--- DATA SUPPLIED ---
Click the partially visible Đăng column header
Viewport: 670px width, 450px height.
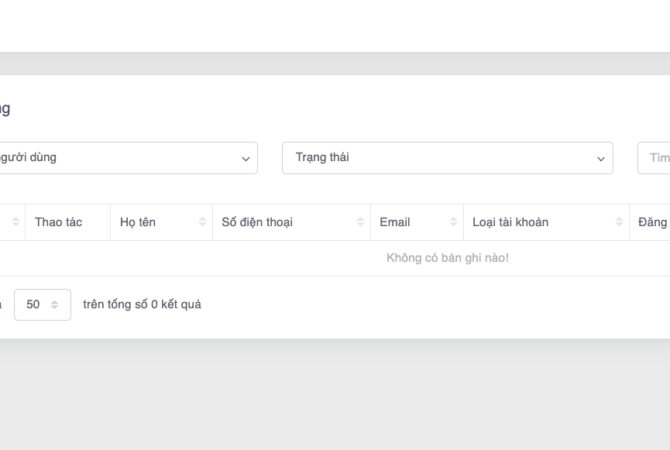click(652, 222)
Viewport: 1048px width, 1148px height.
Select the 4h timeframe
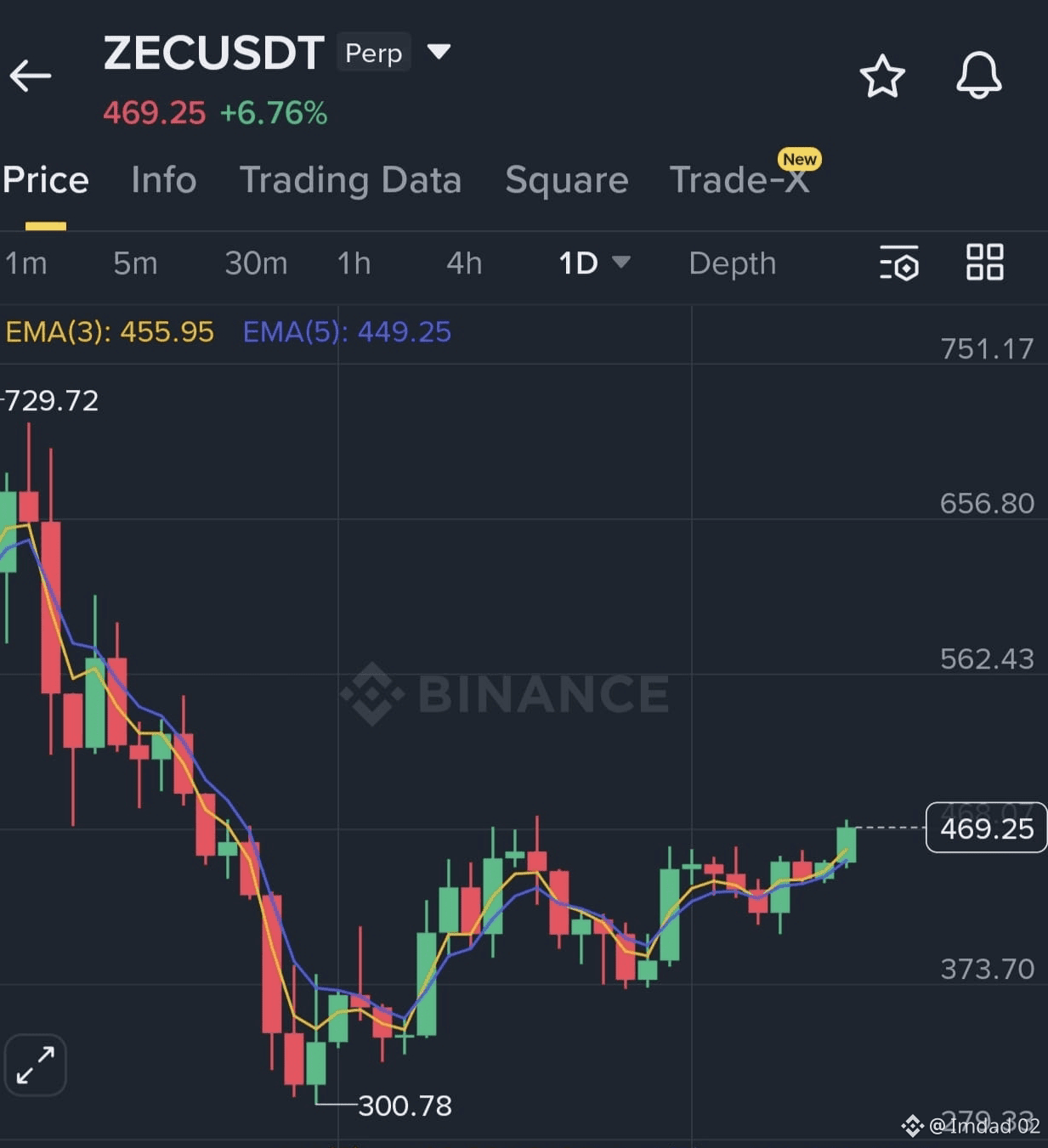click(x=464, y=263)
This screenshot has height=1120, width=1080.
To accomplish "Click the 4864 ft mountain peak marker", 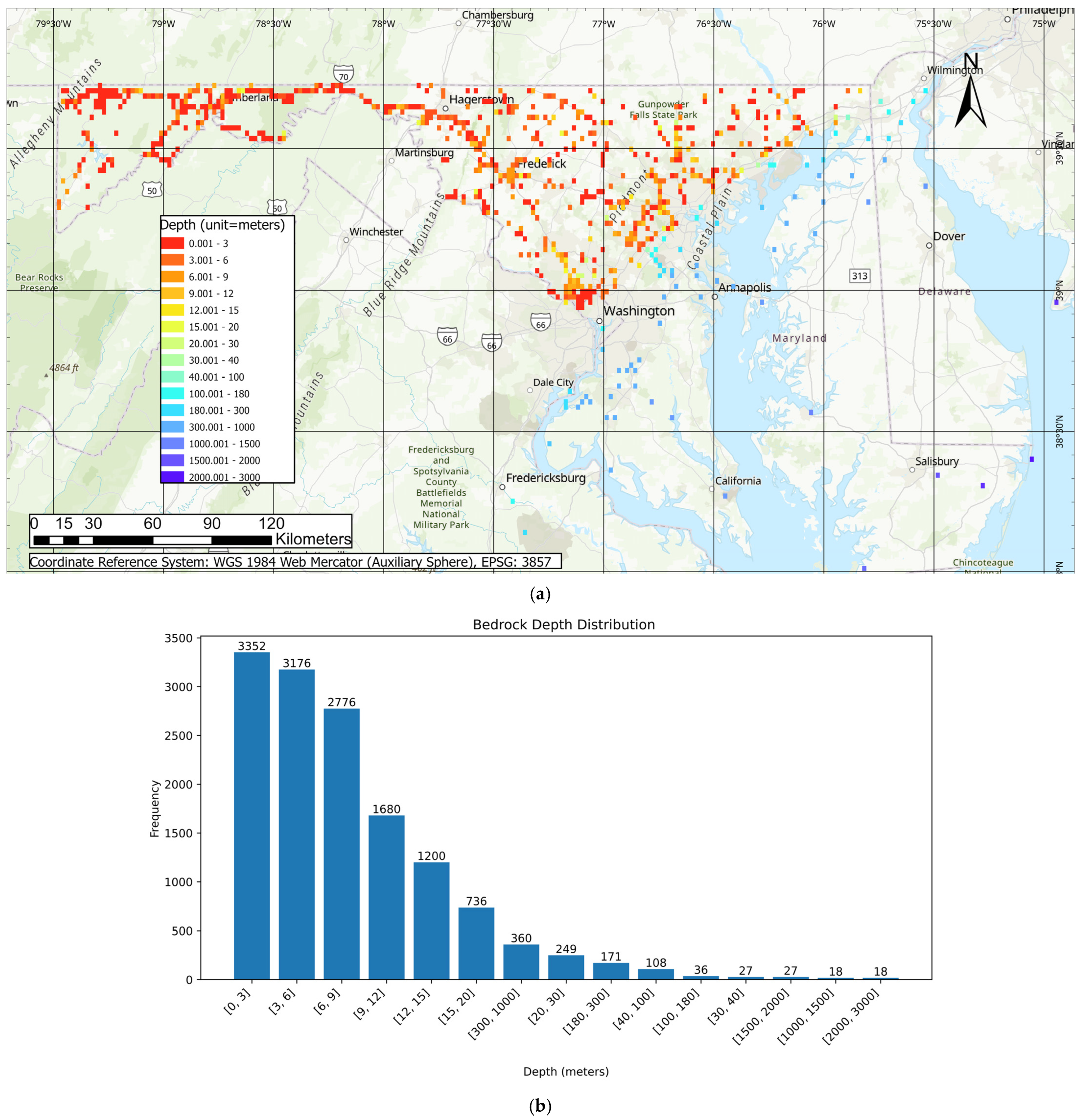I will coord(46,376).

--- EXERCISE GOAL ---
Please pick out and copy every line in the entries above that contains the string "Viewport". Case counts when matching.

--- ANSWER FOR THIS EXERCISE ---
Viewport: 670px width, 450px height.
Viewport: 1048px width, 1148px height.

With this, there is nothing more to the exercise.